## Excerpt provided
In Temporal, the Namespace isolates Workflow Executions and metadata, handles them independently, and scales effectively. Each Temporal Cloud Namespace with High Availability features has a specific endpoint that ensures requests go to the correct unit. This endpoint can be found on the Temporal Cloud Namespace details webpage:
https://cloud.temporal.io/namespaces/your_namespace.your_account_id
In Temporal, a Namespace might represent a specific application or business unit, or it can be used to isolate a development feature branch from production deployment. This isolation makes your management safer and easier.
In industry terms, a namespace is a logical unit that isolates a set of data, resources, or workflows. It is used to separate and manage different applications, services, or tenants within a system. It is commonly used in cloud platforms and distributed services.
In Temporal, a Namespace is an isolation unit for workflows and data. Temporal uses Namespaces at the application level, where workflows within a specific Namespace are isolated from those in other Namespaces. When discussing high availability and failover, Temporal uses the term replica to avoid confusion between the control plane Namespace and the operational Namespace that holds Workflows and data.
-
A replica refers to a backup node that mirrors data or service state from an active node. In a failover scenario, the replica node can take over if the active node becomes unavailable, ensuring continuity of operations. In Temporal, the replica node is a Namespace that takes over from the active Namespace during a failover. The replica keeps the data and workflow state synchronized with the active Namespace.
-
A control plane refers to the layer of infrastructure that manages the configuration, orchestration, and administration of services. It is responsible for monitoring and controlling the overall system, including routing, load balancing, and failover management. Temporal's control plane manages clusters and regions, ensuring proper operation of Namespaces across the system. It is the management layer interacting with users, while the replica Namespace handles the actual execution of workflows.
Temporal’s use of the term Namespace has a specific meaning. The term refers to two distinct concepts:
- Control Plane Namespace: This term refers to the management layer that coordinates Temporal’s operation across clusters and regions.

## Given records
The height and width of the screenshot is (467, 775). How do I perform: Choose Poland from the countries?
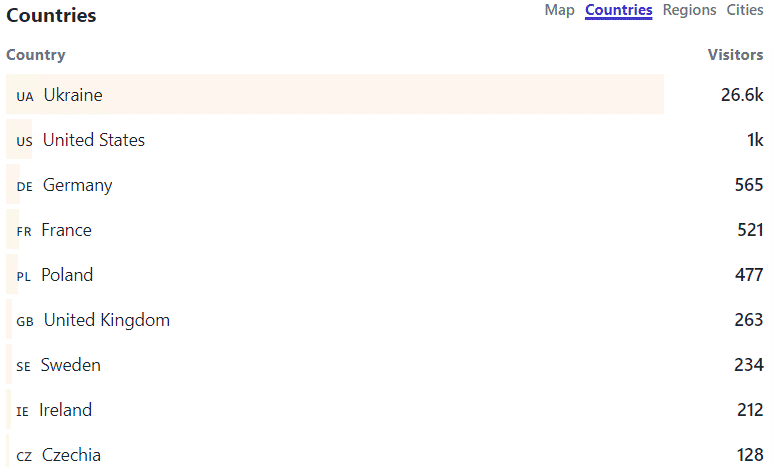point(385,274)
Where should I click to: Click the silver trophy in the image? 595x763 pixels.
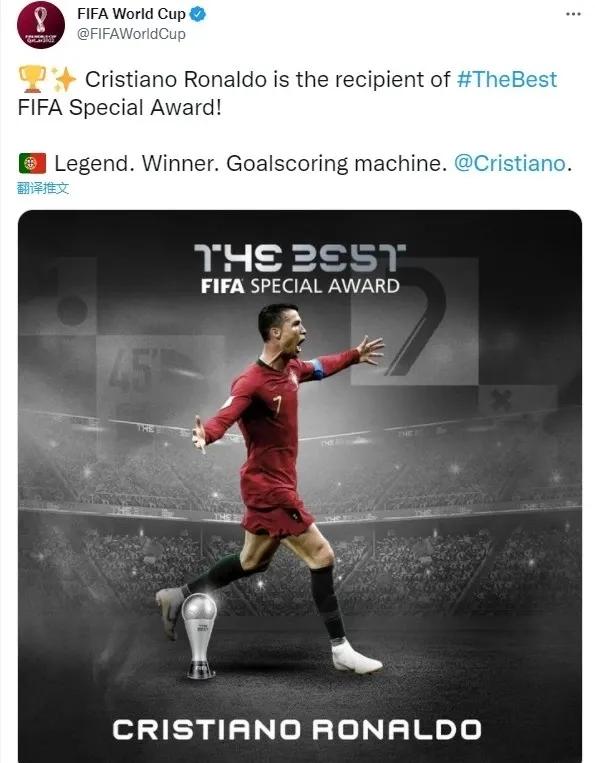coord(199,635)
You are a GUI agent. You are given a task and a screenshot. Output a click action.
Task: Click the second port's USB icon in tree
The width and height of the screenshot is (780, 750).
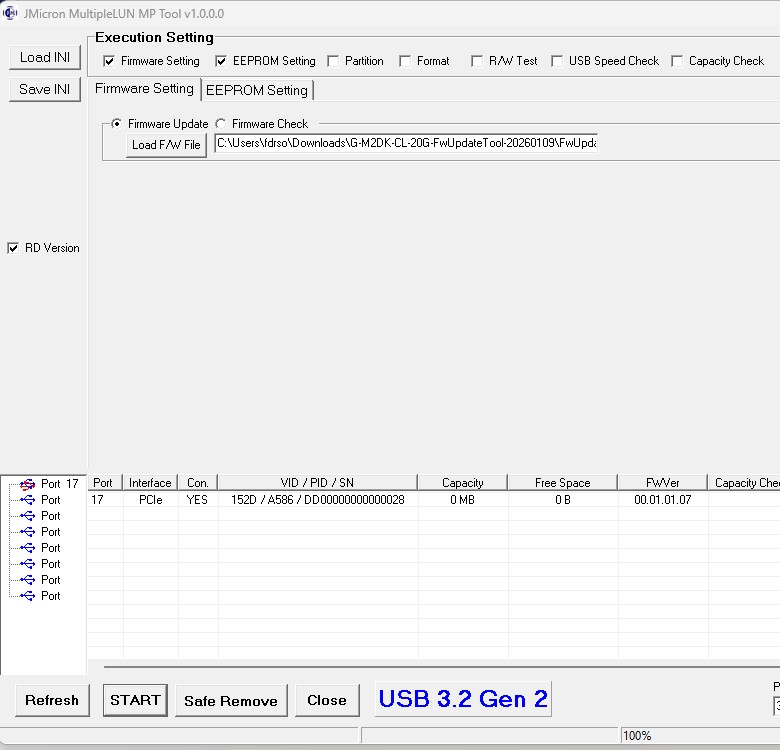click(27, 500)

--

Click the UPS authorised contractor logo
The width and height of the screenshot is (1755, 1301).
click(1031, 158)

* * *

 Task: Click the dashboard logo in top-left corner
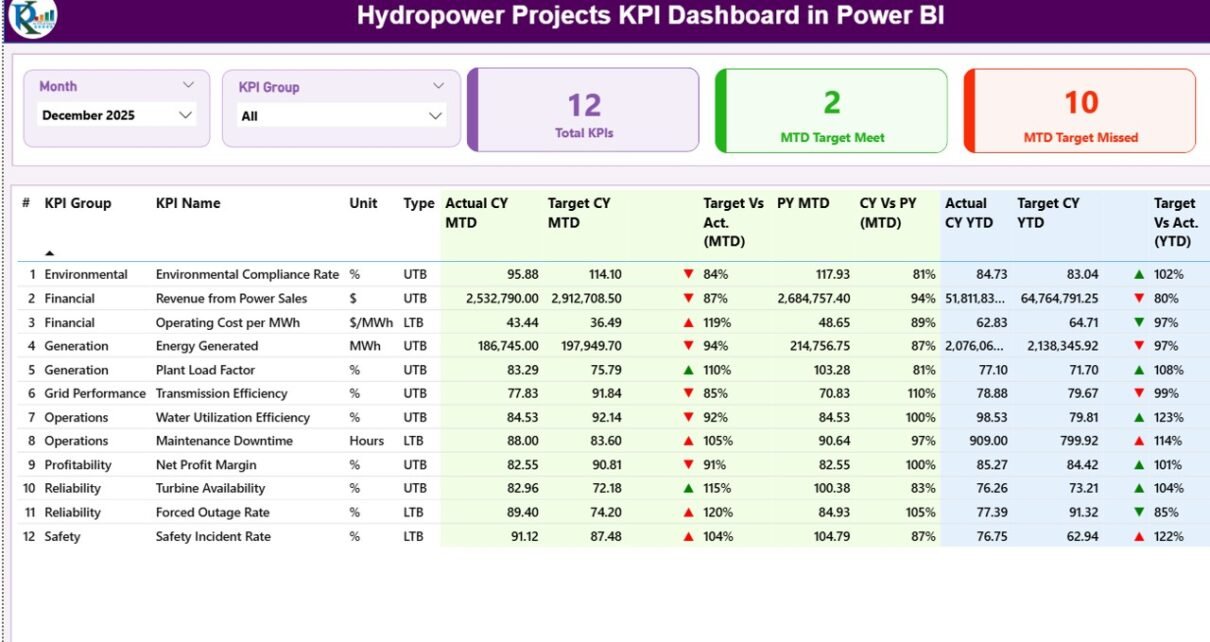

## Stated exercise A
Using the excerpt on Temporal Namespaces, decide whether each statement agrees with it. Answer yes or no for each, and quote the deciding words from the excerpt.
(i) The endpoint for a Temporal Cloud Namespace with High Availability features is shown on the Temporal Cloud Namespace details webpage.
(ii) Temporal uses the term replica to avoid confusion between the control plane Namespace and the operational Namespace.
(iii) In Temporal, the replica Namespace is the management layer that interacts with users.
## Stated exercise B
According to the excerpt on Temporal Namespaces, what does the replica keep synchronized with the active Namespace?
## Stated exercise C
List every aspect of services that the excerpt on Temporal Namespaces says a control plane manages.

## Complete answer A
(i) Yes: "This endpoint can be found on the Temporal Cloud Namespace details webpage"
(ii) Yes: "Temporal uses the term replica to avoid confusion between the control plane Namespace and the operational Namespace that holds Workflows and data."
(iii) No: "It is the management layer interacting with users, while the replica Namespace handles the actual execution of workflows."

## Complete answer B
The data and workflow state.

## Complete answer C
- Configuration
- Orchestration
- Administration